To They Who Bear the Title of Hunter.

 

“What is it?” Ethan asked from behind me.

 

I sighed, closing my eyes. “I’ve got work to do. Come on, let’s get going.”

 

He took a step toward me, but then hesitated. Jade was watching us from the door to the training room. Ethan looked back at her, then at me.

 

“Um, do you think I could,” he paused to clear his throat, “you know, stay here this time?”

 

I shook my head. “Sorry.
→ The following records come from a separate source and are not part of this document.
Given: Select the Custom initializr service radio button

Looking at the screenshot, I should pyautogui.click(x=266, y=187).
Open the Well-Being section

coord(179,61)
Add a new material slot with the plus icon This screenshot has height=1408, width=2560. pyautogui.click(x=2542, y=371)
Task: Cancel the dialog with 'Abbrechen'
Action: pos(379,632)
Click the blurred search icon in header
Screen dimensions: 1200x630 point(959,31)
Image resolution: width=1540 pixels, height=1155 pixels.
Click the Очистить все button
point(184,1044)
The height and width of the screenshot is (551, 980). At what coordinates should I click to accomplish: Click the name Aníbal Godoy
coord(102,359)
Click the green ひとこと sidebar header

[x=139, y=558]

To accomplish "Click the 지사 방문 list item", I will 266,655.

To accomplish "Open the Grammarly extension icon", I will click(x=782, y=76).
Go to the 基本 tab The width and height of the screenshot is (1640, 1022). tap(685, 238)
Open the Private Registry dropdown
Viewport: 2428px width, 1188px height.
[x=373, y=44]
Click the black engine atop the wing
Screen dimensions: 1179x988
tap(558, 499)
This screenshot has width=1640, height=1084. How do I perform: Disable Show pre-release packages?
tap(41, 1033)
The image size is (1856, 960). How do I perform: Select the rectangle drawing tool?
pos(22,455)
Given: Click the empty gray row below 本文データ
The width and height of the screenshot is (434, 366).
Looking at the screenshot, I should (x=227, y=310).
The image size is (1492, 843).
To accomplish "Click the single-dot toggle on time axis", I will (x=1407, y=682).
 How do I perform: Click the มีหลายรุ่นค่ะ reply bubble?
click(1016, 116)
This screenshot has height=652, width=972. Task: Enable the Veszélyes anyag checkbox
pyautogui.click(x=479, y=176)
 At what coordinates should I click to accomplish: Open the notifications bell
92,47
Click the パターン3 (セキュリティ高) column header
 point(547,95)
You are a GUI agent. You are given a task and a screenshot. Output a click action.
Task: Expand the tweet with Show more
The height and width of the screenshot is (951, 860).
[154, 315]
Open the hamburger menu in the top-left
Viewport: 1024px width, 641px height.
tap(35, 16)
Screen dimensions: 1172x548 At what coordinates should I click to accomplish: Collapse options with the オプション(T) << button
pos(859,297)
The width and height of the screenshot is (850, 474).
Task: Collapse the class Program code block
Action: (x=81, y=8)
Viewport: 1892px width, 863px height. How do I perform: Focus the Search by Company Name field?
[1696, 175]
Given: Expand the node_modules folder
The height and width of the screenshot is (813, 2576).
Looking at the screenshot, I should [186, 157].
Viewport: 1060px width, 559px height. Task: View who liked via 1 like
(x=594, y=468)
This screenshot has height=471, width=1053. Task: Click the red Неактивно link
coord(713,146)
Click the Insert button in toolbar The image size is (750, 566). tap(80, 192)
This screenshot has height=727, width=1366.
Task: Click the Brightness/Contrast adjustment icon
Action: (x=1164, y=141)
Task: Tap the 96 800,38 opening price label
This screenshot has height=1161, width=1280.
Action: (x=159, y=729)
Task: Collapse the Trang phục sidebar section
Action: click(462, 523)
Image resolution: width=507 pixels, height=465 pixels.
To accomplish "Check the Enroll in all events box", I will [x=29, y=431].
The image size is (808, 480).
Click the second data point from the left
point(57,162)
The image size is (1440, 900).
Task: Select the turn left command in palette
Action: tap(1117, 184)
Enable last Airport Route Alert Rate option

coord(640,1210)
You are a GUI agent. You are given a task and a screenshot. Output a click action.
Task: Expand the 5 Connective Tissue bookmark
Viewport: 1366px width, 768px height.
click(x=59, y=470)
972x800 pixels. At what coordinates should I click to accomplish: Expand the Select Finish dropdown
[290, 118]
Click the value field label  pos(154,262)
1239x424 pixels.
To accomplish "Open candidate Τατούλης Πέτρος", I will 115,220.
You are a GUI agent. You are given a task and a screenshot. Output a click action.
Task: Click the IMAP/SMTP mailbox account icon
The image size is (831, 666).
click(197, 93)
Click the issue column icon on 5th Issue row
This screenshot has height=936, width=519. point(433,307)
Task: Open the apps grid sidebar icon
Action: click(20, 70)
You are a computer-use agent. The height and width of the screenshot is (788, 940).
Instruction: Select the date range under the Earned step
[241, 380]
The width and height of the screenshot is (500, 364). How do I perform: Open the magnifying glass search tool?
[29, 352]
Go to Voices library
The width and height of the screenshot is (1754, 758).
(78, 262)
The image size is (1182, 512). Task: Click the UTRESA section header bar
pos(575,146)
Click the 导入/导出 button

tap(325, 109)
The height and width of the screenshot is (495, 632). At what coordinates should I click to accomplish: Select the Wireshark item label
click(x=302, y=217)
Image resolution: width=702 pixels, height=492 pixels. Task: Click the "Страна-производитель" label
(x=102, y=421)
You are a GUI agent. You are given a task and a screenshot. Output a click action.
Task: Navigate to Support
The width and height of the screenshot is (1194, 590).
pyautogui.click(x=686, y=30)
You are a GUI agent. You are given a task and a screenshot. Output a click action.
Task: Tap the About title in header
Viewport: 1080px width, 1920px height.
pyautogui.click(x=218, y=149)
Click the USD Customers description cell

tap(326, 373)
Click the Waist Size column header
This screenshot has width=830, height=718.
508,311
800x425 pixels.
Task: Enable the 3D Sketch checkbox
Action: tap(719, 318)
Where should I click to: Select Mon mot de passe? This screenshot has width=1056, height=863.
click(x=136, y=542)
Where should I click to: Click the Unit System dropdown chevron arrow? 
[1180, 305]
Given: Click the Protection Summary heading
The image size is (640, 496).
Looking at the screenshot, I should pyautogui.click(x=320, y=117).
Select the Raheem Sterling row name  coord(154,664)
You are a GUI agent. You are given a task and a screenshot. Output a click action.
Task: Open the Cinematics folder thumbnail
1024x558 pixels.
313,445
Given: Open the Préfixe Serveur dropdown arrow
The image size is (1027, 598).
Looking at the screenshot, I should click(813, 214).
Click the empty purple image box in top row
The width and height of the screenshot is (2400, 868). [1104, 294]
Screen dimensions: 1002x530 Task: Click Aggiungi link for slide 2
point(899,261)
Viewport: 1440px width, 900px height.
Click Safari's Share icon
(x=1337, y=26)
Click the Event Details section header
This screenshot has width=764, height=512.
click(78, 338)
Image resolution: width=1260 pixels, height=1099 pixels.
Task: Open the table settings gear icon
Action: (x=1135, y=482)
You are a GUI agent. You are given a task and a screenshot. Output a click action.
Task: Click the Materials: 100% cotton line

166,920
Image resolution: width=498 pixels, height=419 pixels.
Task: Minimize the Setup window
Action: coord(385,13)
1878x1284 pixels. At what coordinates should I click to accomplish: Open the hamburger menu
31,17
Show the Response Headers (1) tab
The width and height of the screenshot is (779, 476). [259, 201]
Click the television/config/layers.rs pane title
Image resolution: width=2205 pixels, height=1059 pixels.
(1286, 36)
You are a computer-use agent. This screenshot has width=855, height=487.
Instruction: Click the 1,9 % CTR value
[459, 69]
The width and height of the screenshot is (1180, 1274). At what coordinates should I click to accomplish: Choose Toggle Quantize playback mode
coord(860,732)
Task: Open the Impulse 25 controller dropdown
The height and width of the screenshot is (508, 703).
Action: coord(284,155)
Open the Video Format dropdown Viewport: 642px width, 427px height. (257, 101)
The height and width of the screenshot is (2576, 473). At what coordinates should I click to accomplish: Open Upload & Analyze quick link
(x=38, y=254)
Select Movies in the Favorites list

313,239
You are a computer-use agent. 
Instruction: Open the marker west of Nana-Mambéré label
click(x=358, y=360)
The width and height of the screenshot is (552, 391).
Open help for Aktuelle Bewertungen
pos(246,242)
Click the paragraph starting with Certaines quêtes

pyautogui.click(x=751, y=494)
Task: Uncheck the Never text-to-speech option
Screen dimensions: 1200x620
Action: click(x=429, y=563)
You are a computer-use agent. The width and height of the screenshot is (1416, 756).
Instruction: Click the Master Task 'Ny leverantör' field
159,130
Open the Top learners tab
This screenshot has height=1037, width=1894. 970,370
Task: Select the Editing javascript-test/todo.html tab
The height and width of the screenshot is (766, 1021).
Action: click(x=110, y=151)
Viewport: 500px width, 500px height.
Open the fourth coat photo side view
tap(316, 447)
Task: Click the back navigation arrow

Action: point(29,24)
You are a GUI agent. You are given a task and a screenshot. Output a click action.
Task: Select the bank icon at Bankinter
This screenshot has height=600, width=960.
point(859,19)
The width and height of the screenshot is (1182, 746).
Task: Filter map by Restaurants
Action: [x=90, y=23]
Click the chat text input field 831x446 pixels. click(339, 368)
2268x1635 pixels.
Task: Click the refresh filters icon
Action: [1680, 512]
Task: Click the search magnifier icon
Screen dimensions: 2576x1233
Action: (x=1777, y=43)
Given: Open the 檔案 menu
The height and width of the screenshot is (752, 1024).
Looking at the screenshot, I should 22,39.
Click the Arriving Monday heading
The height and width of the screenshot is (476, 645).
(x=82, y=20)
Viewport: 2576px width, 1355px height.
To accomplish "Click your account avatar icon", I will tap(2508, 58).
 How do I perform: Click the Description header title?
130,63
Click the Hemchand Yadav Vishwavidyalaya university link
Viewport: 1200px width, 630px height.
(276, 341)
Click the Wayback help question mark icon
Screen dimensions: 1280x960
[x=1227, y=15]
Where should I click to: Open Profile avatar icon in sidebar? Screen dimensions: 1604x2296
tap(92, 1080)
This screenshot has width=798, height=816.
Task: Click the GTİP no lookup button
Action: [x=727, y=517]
You know what the council will do if—”

 

“Bah, leave him,” McGus grunted, elbowing past me with a dismissive wave. “Those idiots know better than to show their faces here.”

 

I raised my eyebrows. “Are you sure? You won’t, like, murder him or anything?”

 

“No promises,” he said as he disappeared back into the training room.

 

Wow. And people say miracles don’t happen.

 

“Just be careful, okay?” Jade said, stepping forward.

 

I flashed her a grin. “Aren’t I always?”

 

“I’m serious!” she insisted, a worried look on her face. “Something about this feels…”

 

She glanced at Ethan, and her voice trailed off. A shiver went down my spine.

 

“We still have lunch plans later, remember?” Ethan said. “If you died, that’d kinda screw up our whole day.”

 

I looked down at the envelope, then back up at my friends. If Jade was getting weird vibes from all this, then leaving Ethan here was probably a good idea.

 

“Promise me, Henry,” she said softly.

 

I hesitated, then nodded. “I will. I promise.”